## EXERCISE INSTRUCTIONS
Transcribe the records below exactly as written, from the opening line through the line that contains "Click inside the".

____ SUPPLIED DATA

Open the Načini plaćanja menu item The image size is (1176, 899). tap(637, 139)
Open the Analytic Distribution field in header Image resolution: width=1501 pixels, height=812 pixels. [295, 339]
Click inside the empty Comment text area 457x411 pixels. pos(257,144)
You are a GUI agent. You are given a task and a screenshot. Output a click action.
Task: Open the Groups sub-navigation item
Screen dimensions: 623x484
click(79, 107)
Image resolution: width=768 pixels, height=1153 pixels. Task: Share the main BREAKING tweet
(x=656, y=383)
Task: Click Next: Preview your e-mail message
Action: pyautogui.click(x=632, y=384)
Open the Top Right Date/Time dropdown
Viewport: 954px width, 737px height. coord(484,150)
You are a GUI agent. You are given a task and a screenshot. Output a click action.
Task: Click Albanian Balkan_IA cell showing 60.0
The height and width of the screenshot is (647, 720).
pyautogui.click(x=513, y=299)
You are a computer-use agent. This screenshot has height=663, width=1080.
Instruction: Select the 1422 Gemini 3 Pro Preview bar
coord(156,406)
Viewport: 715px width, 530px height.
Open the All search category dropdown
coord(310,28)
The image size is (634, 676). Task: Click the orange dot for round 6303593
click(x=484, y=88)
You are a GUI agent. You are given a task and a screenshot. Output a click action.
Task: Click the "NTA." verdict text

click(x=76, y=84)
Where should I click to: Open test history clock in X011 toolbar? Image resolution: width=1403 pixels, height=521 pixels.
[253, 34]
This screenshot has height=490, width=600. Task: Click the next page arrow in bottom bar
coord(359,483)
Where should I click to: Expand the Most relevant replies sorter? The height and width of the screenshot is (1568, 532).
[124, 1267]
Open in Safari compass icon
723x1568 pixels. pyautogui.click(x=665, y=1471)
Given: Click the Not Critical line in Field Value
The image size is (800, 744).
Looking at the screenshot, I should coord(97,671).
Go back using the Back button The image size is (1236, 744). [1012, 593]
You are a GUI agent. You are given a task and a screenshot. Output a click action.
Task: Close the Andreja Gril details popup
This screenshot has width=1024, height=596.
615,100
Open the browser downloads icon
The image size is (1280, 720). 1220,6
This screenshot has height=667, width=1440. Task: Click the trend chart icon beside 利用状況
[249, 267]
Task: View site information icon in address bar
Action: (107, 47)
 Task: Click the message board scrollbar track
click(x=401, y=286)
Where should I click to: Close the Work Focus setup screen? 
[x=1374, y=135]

________

## ANSWER TO THIS PROBLEM
Open the Načini plaćanja menu item The image size is (1176, 899). tap(637, 139)
Open the Analytic Distribution field in header Image resolution: width=1501 pixels, height=812 pixels. [295, 339]
Click inside the empty Comment text area 457x411 pixels. pos(257,144)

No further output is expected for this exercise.